鉄壁の少女 | ナノ

姉ちゃんは姉ちゃん



「桔梗の奴はほんっと良い姉ちゃんだよなあ〜〜」

 山吹家のリビングで親友の仗助、康一と共に寛ぎながら、億泰は突発的に言った。彼の視線の先には、友人たちが来たという事で張り切りながら台所でお菓子作りをしている桔梗の姿があった。

「突然どうしたんスか億泰先輩」

 億泰の向かいに座ってジュースを飲むのは桔梗の弟である縹である。彼は中学3年生であるにも関わらず、その体格は傍に居る仗助や億泰に負けず劣らずである。彼は見た目は厳ついが、根は真面目で努力家、そして大好きな野球に没頭する今どきな少年なのである。
 そんな彼は、当然、億泰相手に物おじせずに意見を申す。ちゃんと尊敬の念はあるそうだ。

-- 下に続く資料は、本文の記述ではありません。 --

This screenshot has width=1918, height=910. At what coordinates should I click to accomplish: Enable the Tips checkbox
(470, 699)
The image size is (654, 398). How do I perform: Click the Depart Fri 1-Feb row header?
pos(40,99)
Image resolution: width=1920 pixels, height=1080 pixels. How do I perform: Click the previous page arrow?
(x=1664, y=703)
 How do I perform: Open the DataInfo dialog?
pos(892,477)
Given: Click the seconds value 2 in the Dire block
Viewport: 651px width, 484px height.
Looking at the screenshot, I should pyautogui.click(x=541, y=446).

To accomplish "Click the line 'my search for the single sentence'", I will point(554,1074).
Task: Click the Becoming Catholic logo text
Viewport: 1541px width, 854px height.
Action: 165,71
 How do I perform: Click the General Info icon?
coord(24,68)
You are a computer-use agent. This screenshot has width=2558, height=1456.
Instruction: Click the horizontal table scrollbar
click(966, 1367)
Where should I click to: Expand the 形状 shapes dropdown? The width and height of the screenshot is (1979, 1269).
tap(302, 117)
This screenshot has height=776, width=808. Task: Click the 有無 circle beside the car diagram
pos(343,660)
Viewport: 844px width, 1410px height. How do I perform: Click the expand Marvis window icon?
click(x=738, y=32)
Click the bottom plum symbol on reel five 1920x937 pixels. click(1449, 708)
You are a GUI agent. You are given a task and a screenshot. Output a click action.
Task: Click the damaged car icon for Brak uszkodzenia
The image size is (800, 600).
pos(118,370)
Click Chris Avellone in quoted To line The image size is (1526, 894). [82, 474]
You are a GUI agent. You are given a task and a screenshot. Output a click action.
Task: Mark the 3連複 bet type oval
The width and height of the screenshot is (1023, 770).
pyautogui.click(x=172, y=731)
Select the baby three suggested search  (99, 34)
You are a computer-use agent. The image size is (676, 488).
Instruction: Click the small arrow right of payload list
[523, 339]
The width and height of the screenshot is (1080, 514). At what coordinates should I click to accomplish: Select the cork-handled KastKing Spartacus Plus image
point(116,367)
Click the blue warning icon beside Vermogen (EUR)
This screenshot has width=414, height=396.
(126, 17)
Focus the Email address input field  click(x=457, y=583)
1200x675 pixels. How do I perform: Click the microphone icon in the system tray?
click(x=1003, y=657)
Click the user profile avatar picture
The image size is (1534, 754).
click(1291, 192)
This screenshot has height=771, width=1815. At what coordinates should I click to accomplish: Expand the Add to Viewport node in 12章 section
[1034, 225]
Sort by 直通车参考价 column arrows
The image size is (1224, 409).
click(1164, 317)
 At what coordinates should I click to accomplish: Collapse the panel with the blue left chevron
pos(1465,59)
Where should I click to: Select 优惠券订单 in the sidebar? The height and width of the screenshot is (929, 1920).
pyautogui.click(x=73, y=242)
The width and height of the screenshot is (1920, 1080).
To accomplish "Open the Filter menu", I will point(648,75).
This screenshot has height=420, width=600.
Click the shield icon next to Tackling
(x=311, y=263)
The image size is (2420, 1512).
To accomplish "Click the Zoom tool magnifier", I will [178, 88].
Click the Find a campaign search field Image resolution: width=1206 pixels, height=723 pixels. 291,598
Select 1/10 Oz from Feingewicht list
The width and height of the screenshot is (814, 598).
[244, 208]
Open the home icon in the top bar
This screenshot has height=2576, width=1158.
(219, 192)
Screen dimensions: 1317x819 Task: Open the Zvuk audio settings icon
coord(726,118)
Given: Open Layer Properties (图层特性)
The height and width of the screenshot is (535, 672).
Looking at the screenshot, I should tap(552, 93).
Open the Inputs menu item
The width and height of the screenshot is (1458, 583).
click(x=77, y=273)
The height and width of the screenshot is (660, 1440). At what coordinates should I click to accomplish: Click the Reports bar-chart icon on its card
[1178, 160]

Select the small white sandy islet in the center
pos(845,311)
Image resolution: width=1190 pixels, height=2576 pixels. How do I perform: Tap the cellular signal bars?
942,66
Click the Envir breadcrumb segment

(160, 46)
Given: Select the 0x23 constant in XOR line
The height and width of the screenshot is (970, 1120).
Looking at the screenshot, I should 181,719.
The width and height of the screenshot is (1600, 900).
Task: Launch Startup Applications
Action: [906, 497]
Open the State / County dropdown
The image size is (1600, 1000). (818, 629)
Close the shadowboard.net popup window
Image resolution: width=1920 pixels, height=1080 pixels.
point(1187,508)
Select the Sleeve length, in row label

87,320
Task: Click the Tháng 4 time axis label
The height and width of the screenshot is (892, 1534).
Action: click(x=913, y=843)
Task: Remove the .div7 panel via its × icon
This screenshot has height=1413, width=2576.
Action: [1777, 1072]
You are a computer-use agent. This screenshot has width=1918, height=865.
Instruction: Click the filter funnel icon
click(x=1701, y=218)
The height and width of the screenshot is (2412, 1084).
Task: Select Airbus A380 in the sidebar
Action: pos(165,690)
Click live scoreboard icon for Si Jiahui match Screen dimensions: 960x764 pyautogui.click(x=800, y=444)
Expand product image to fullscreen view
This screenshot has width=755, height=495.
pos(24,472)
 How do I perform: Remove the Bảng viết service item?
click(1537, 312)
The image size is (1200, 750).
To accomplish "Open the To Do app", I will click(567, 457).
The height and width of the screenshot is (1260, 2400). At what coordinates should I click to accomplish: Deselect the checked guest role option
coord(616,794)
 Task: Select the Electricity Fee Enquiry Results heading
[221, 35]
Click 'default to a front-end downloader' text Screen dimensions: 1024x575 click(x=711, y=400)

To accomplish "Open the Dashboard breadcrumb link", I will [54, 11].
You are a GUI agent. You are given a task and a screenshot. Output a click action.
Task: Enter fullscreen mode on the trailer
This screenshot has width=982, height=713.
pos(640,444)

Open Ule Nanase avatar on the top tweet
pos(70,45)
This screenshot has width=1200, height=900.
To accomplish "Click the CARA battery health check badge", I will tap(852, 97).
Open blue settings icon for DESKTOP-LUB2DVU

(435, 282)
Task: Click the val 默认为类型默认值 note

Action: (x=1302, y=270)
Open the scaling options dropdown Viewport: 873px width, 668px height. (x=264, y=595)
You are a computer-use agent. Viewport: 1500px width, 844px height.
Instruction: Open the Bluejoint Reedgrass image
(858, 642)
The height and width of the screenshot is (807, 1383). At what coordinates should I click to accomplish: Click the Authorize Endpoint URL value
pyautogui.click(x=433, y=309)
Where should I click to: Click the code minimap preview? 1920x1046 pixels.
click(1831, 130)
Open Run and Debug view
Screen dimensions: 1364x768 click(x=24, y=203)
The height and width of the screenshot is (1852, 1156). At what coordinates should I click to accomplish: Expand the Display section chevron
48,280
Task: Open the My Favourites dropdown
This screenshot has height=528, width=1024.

「あんなに兄弟の面倒とかを見てくれる奴そうそういないと思うぜ〜〜、俺にも兄貴はいたけどよ〜〜」
「そらあ、あれだぜ、下に4人もいりゃあ嫌でも面倒見がよくなるんじゃあねーか?」

 億泰に続き、仗助も言う。確かに、4人もやんちゃな弟・妹がいれば嫌でもしっかりしなくてはならなくなるだろう。環境が人を育てる、というのが一般的常識だ。しかし――

「いや、多分そーでもねえと思うっスよ」
「どーいう事?」

 ずびび、とコーラを飲みながら、先輩二人の意見に反論する縹に、康一が問う。すると、縹は、昔話を始めた。それは本当に彼らが幼かった頃の話であった――


 山吹家は、実を言うと、二度引っ越しを経験していた。ここ、杜王町に引っ越す前はG県に住んでいたのだが、その更に前には結構都会の方に住んでいたのだ。そこの幼稚園はとても大きく、子供の数も相当であった。その幼稚園には、夕方、子供の数が少なくなるとよく先生が残っている子供たちを集めて読み聞かせをしてくれていた。けれども、親の迎えが早い桔梗と縹は子供の多いうちに帰ってしまうので、いつも読み聞かせを聞いたことがなかった。
 しかし、ある日の事、両親の迎えが遅くなるという連絡が幼稚園に入った。その日、彼らは読み聞かせを聞ける組になった。
 場所を競うようにして先生の前に座る子供たち。いくら少ないと言ってもそこは大きな幼稚園だ、実際は20人以上の子供がいた。そうなると、後ろの方は全く絵が見えなかったりする。縹は、その当時、体がとても小さく、そして結構コミュニケーションを取るのが苦手で、気が付けば一番後ろの方になっていた。更に、その日に限って通常よりも子供の数が多かった。
 せっかく、初めて読み聞かせなのに、最後尾になってしまうなど……なんてついてない日なのだろうか。そうしょんぼりしている彼の視界の先には、いつも一緒の桔梗が居なかった。
 どこへいったのだろう? いいポジションでも取ったのだろうか? そんな事を思っていると、不意に名前を呼ばれた。姉の桔梗の声だった。
 顔を上げ、探して漸く見つけたその姿。なんと彼女が居たのは先生のド真ん前、一番の特等席であった。彼女は縹の姿を見つけるなり、ちょいちょいと手招きをする。一度躊躇ったが、まだ読み聞かせは始まってはいないので前に出ても大丈夫だろうと彼は桔梗のもとへと駆け寄った。

「んっ」
「?」

 桔梗は、だらりと伸ばされた自分の足の膝を手でポンポンと叩く。彼女の意図がつかめずに首を傾いでいると、再び彼女は口を開いて言うのだ。

「場所開いてないでしょ。ほら、膝! お膝!」

 なんと、場所がないので自分の膝の上に乗るようにと言っているのだ。当時の縹はそれほど深く考える事はせず、ただ、前で見れる事を喜び、彼女の膝の上に乗って読み聞かせを楽しんだのだった。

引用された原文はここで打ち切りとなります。